La ‘ndrangheta e i bazooka


Un bazooka nei pressi di un tribunale, dopo una minaccia telefonica a un procuratore. Un bazooka per chiarire che il dominio dei clan non lo fermi, nonostante le manifestazioni in piazza. Succede a Reggio Calabria, città di mare e sogni. Il chilometro più bello d’Italia è qui, secondo D’Annunzio. Ma anche le ‘ndrine più violente e ambiziose. San Luca, il paesino dei massacrati di Duisburg, è dietro l’angolo, arroccato sui monti.
La Calabria, oggi, è la frontiera del crimine organizzato. Ricorda un po’ la Sicilia di Riina e degli attacchi allo Stato. La ‘ndrangheta è uscita dal guscio del silenzio e degli affari in sordina, dall’anonimato di organizzazione criminale figlia dei pastori dell’Aspromonte. La ‘ndrangheta oggi è business milionario, traffico di cocaina, investimenti nella Borsa di Francoforte, appalti nelle grandi opere lombarde. Fa esplodere bombe davanti ai tribunali, incendia le auto dei giornalisti, prepara attentati all’arrivo del Capo dello Stato.
Il bazooka, nella simbologia che da queste parti è linguaggio, vuol dire potere e rabbia pronta ad esplodere. Ai clan calabresi non piace la visibilità, preferiscono il silenzio che è amico del business illegale. Quando escono allo scoperto con azioni così eclatanti lo fanno perché non hanno altra scelta, se non quella di ristabilire gli “equilibri” col sangue. Dare fastidio, in Calabria, ha un prezzo.

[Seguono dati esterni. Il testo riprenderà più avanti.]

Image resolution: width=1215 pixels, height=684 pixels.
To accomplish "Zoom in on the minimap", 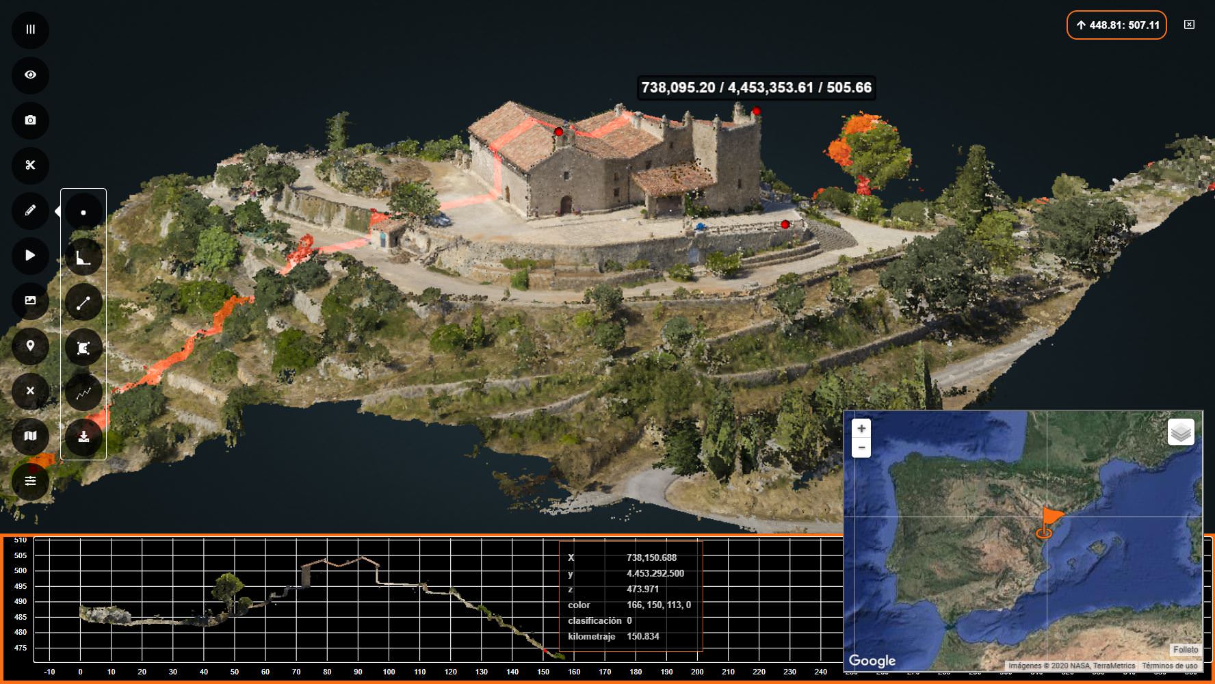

Carmine Arena, uomo d’onore, girava in un’auto blindata nella “sua” Isola Capo Rizzuto, alle porte di Crotone. Tre missili esplosi da un bazooka sventrarono la sua Lancia Tema senza lasciargli scampo. Era la sera del 2 ottobre 2004.
A sei anni di distanza si torna a parlare di bazooka. I clan reggini regalano un assaggio della loro potenza militare: una telefonata al procuratore capo Pignatone e poi il lanciamissili a due passi dalla Procura.
Un bazooka, come nelle guerre. Perché anche in Italia ci sono territori in guerra, e le manifestazioni di piazza, da sole, non bastano.